“Solo retreats? Interesting topic…” mused a woman sitting next to me at a writers’ meeting. “Can I bring my dog?”
I’m not a dog person. They sniff my crotch, jump on me, lick my hands just after I’ve washed them, beg for my food, make me sneeze, and generally need lots of attention and care that I don’t feel like giving after raising three kids. I’m done with diapers; I don’t need to pick up dog poop daily. My cats have a pet door to the great outdoors and automatic feeders so they don’t have to bother me; they can survive easily for a week without me.
I said gently that if her dog was one who required lots of attention and would interfere with things she wanted to do, then she might consider leaving it behind. She was a dog person. I backed off.
Her next question was, “How about a stack of books?” Here we connected. I have to drive to my cabin 1100 miles away; I need all that trunk space for books.
What should you bring on a solo retreat? You may have special requirements depending on your retreat goal. For a writing retreat I bring a notebook, a laptop, and lots of tea. I try to limit that stack of books to force myself to output more than I input.
For any retreat, these are my essential categories:
Something to learn: My rather nerdy list these days includes wading through Vergil in Latin, memorizing Playford’s country dance tunes, and reading all of Dickens’ novels. One summer I reread my French textbook; German is next.

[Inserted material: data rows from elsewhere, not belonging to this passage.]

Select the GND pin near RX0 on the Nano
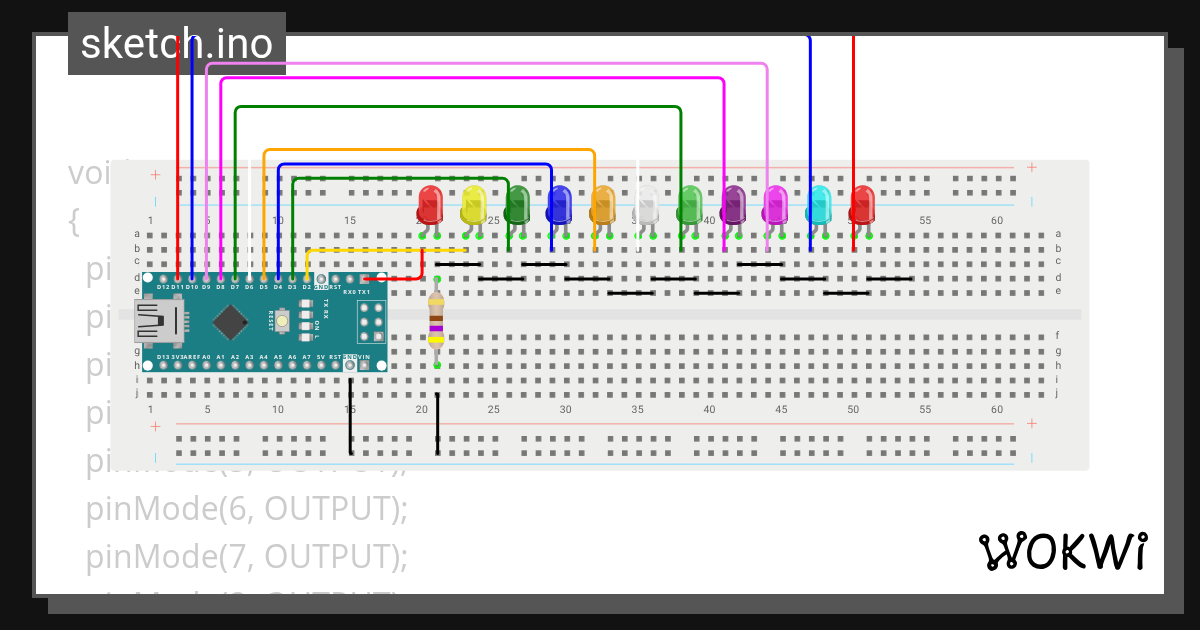Image resolution: width=1200 pixels, height=630 pixels. (x=321, y=279)
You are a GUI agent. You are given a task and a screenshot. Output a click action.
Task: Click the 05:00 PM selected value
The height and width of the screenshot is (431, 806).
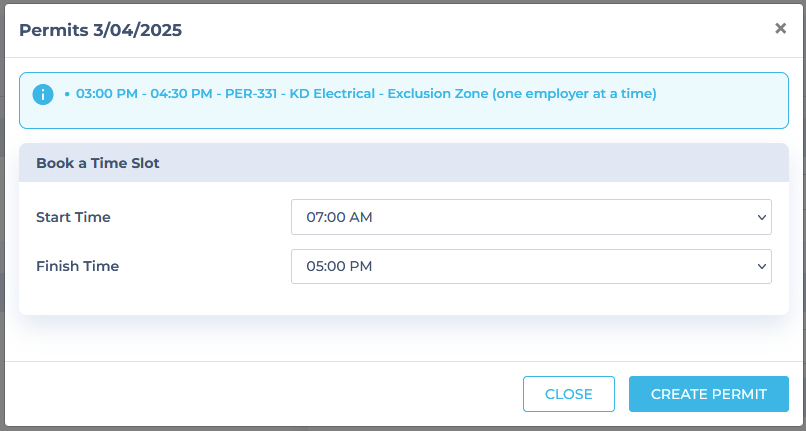tap(339, 266)

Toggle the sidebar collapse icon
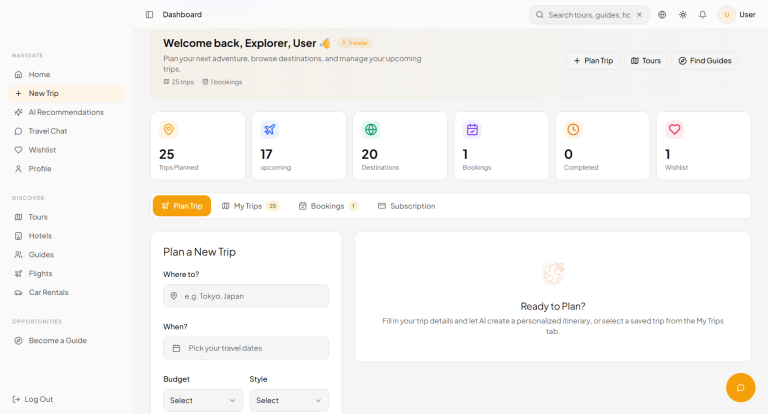click(149, 15)
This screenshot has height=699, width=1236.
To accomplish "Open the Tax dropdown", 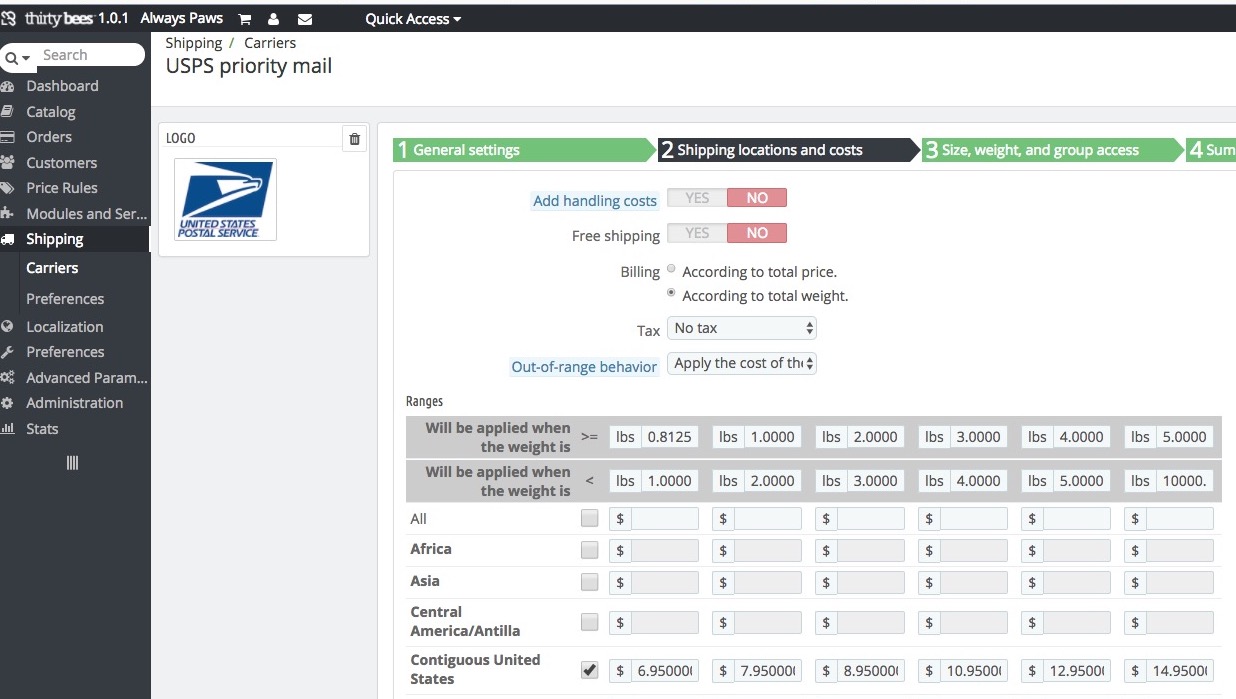I will click(741, 328).
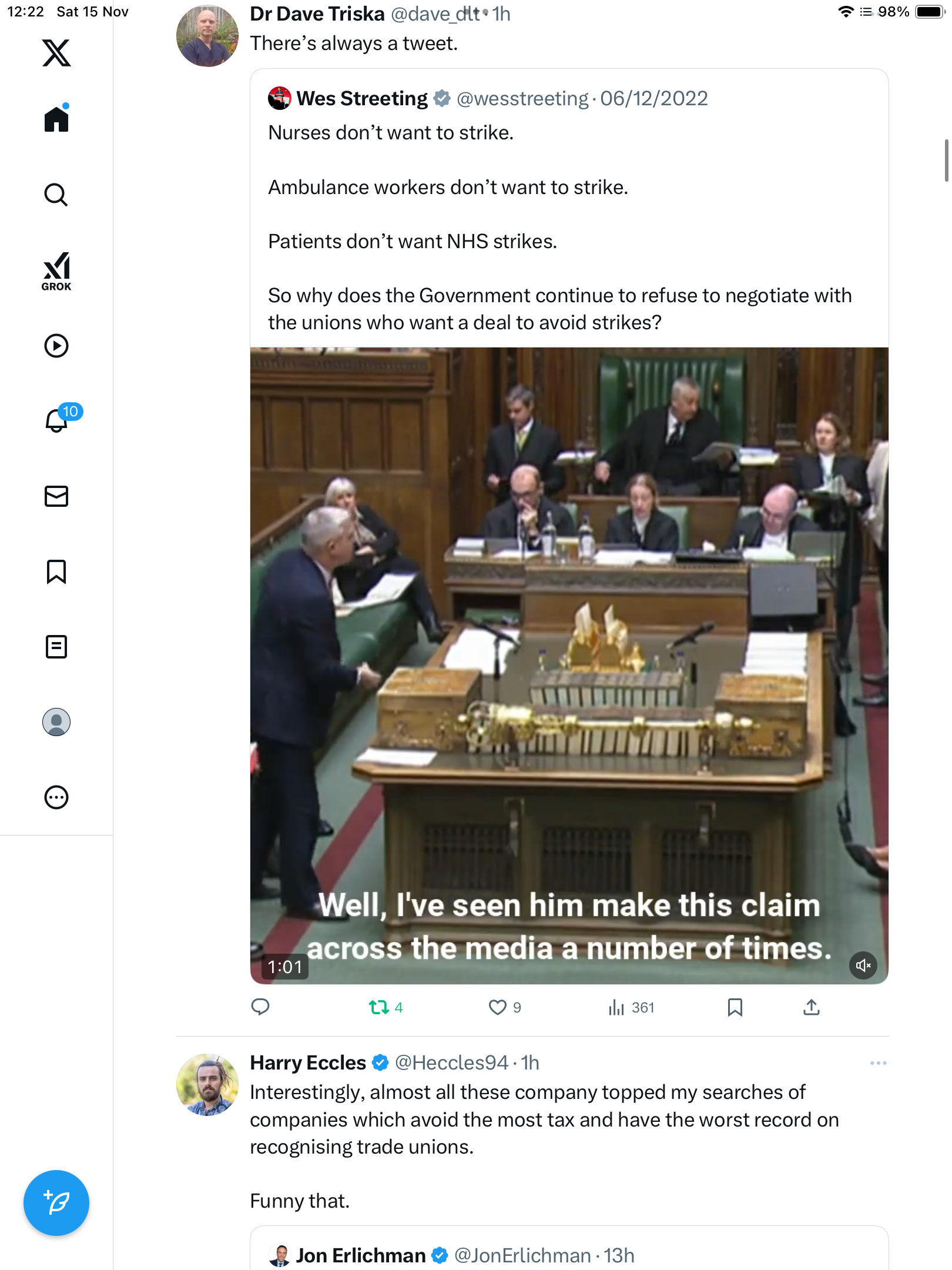Like Dr Dave Triska's post
The height and width of the screenshot is (1270, 952).
click(x=498, y=1008)
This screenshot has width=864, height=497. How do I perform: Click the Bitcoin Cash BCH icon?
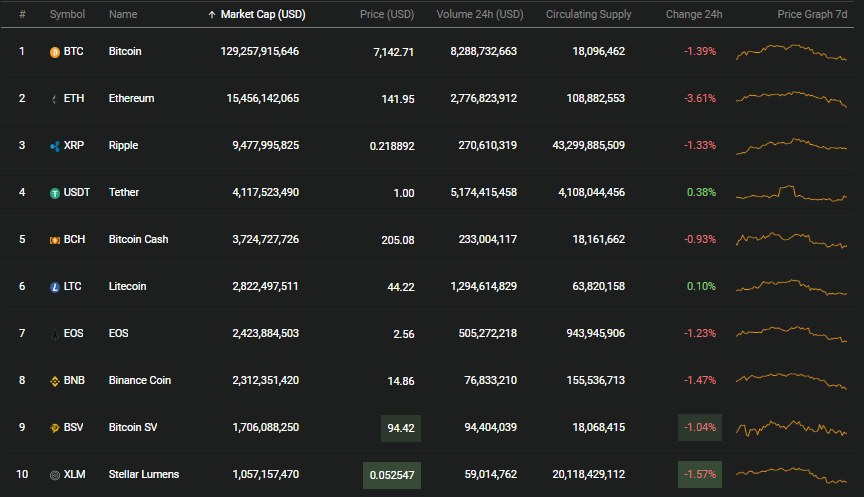click(x=55, y=240)
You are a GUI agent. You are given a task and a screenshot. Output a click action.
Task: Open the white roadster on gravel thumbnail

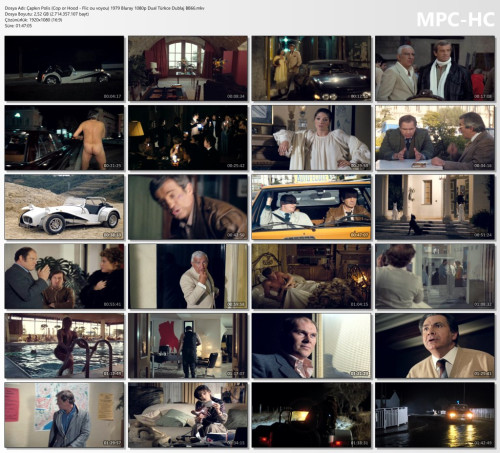point(64,207)

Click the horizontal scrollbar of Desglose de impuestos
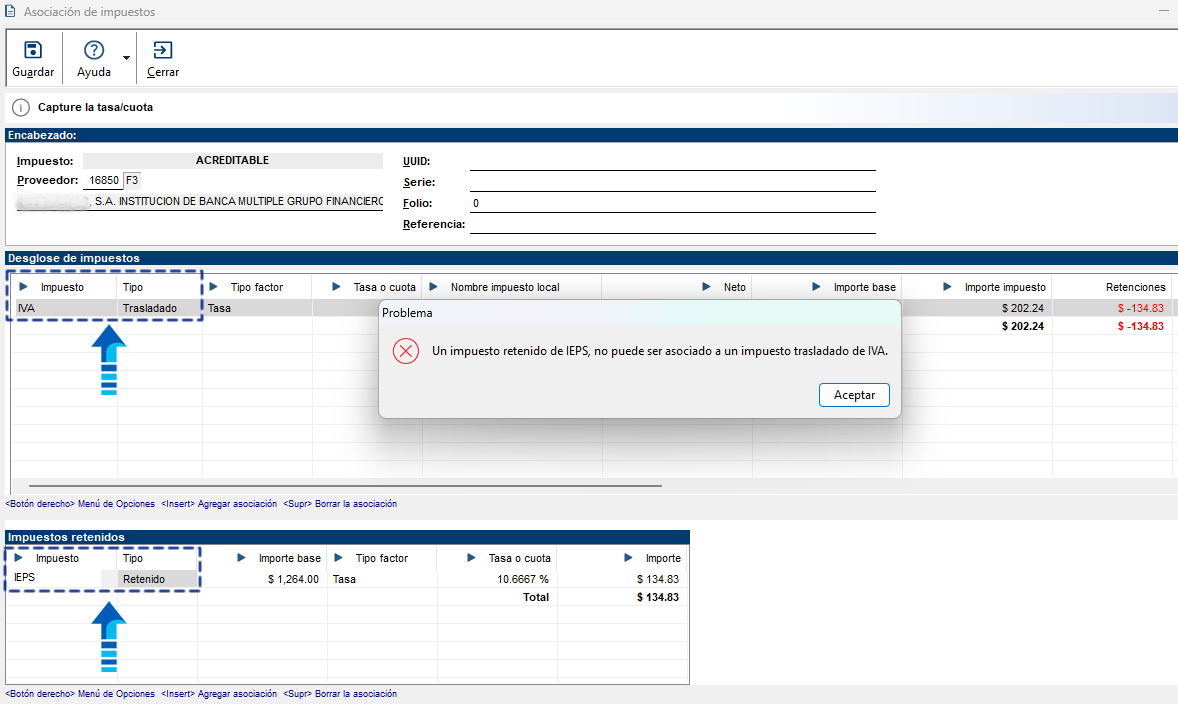[x=345, y=486]
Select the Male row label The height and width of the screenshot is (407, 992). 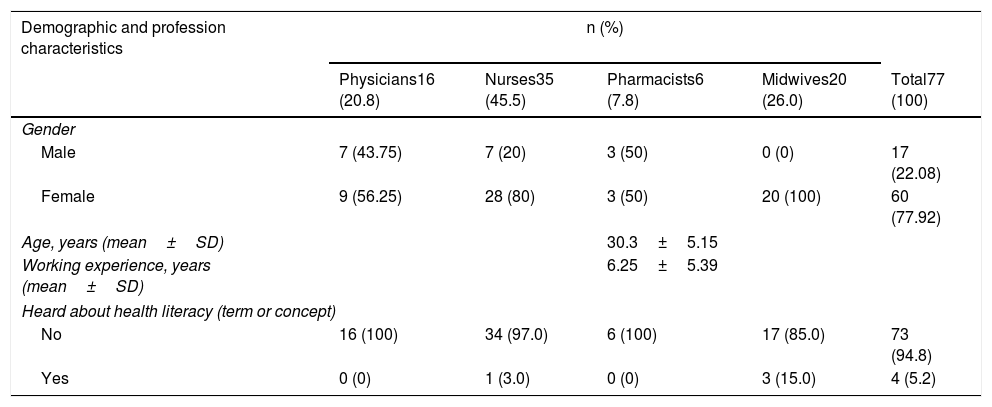click(x=58, y=153)
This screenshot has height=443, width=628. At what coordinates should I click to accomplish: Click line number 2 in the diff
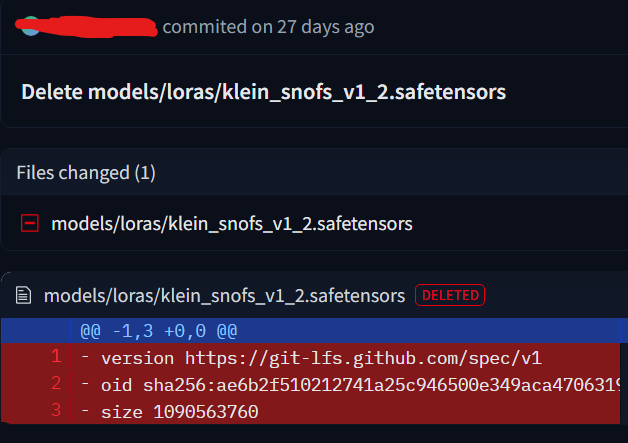pos(56,383)
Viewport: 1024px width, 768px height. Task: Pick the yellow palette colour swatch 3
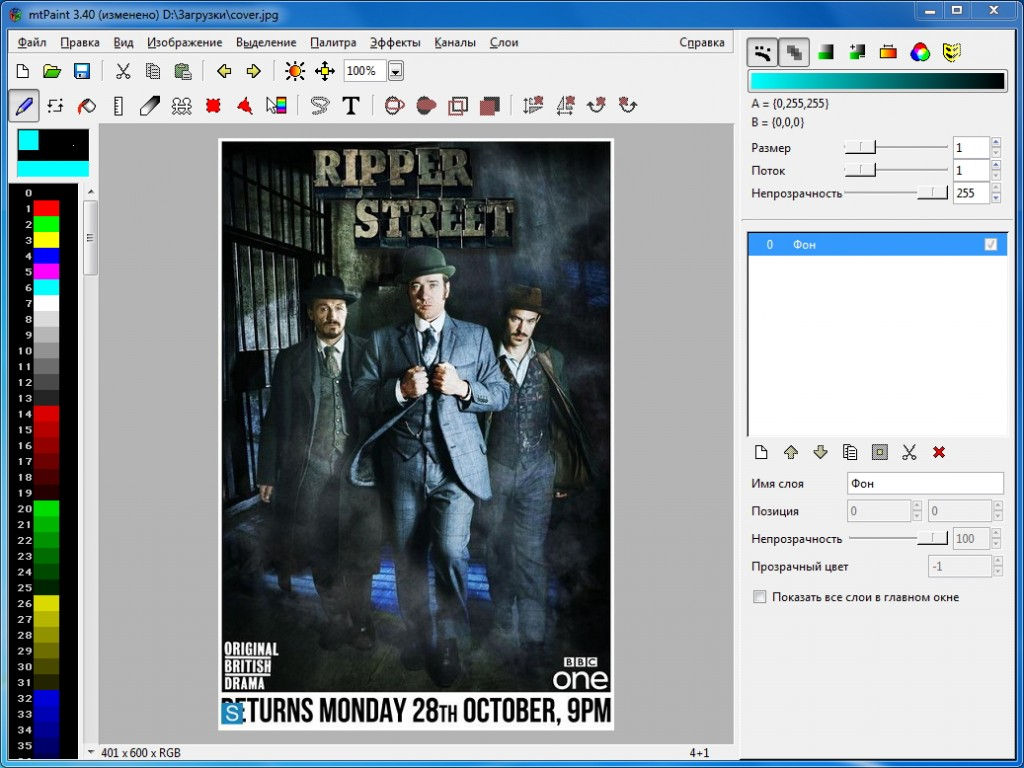coord(47,240)
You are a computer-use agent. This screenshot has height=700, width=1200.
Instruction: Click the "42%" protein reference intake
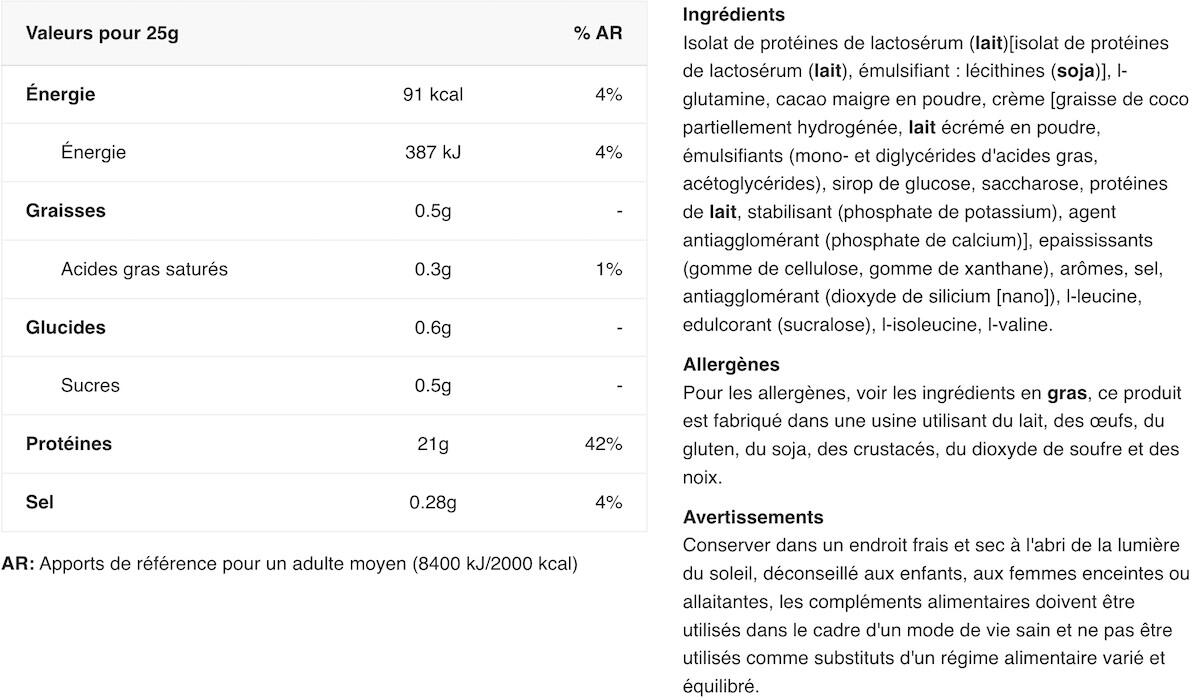603,443
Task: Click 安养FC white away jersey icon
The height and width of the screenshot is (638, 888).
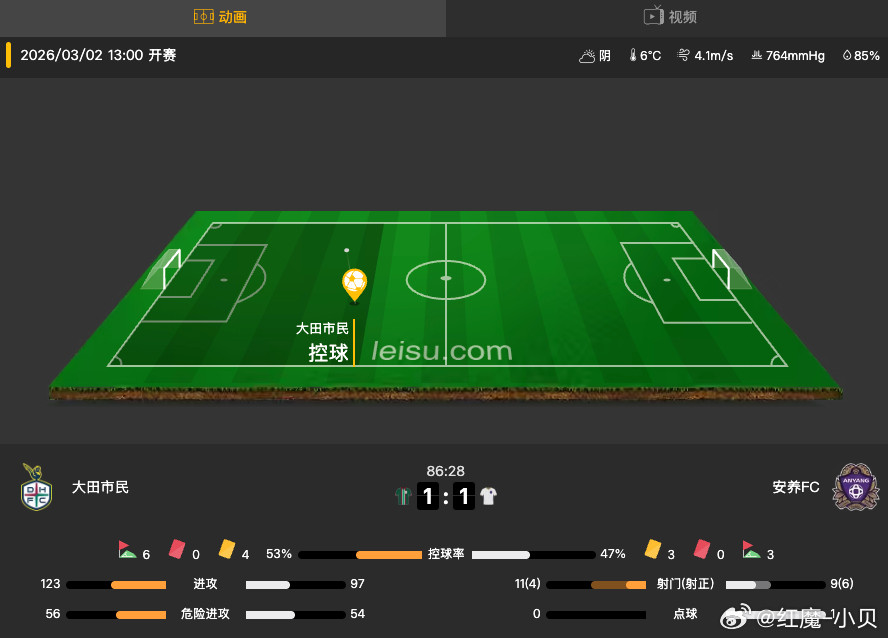Action: (488, 496)
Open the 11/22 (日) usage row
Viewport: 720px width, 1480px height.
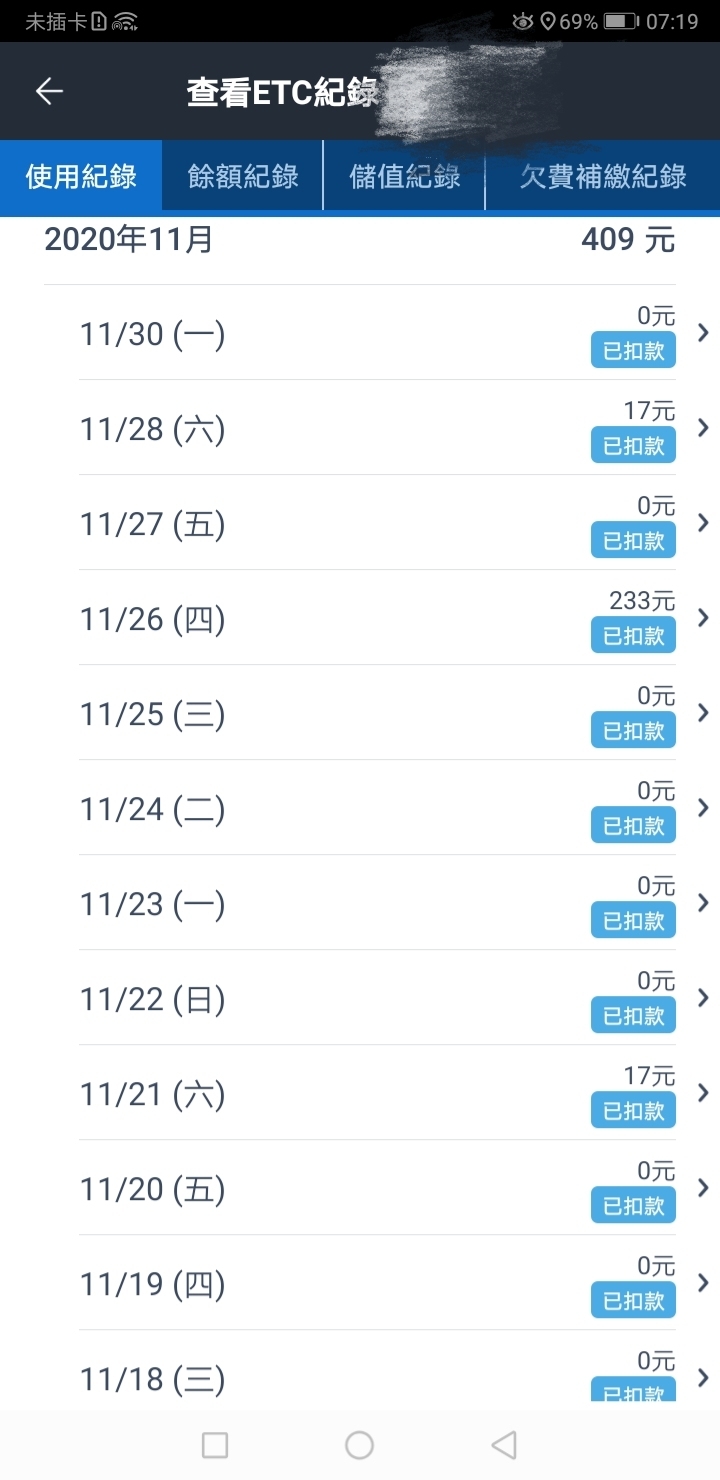[378, 997]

Something to make: My sister is a gifted fabric artist; at home she designs quilts and even makes her own natural dyes. Her cabin project, which she only works on there, is an elaborate Baltimore quilt that will take her many summers to complete. It will be a record of her time there. The cabin is filled with crocheted afghans, quilts, paintings, children’s craft projects, and my father’s photographs. I’ve turned to contributing crocheted blankets and hats to Project Linus, since I really don’t need any more in my house.
Something for health: A retreat is a great time to stick to those resolutions to exercise and eat healthy food every day. Bring good walking shoes and other essentials for hiking, depending on the weather and the landscape. I like to bring yoga and tai chi videos. Our cabin is forty minutes from the grocery store, and the road is unpaved half the way. That helps me stick to the menus I plan and avoid dashing out for ice cream or pizza. (The fry bread tacos at the Red Box Car in Red Lodge are definitely worth the drive and the calories, though.)
Something spiritual: Yoga, music, and mindful walking are my spiritual passions; I also enjoy reading meditative poetry and essays. Last summer I read a bit of Thoreau’s Walden every day. My photography tends to be spiritual as well, looking for effects of light, reflections, or small bits of beauty and life returning to the burned forest.
Something fun: Trashy novels, cards, puzzles, classic movies…a retreat doesn’t have to be serious every moment.
The categories overlap, of course. For me, reading Vergil in Latin is delightful. Yesterday I rejoiced as Venus interrupted Aeneas in the middle of his doleful rehashing of his recent misfortunes: losing his city and most of his ships and being shipwrecked on the shore of Libya. “You’re still alive, aren’t you? Then the gods don’t hate you. Quite complaining and go meet the queen. You’ll like her.” Now that’s a healthy spiritual lesson.
Whatever you’ve been dying to find time to do, to be, to learn, take time for yourself to do it. And yes, you can bring your dog.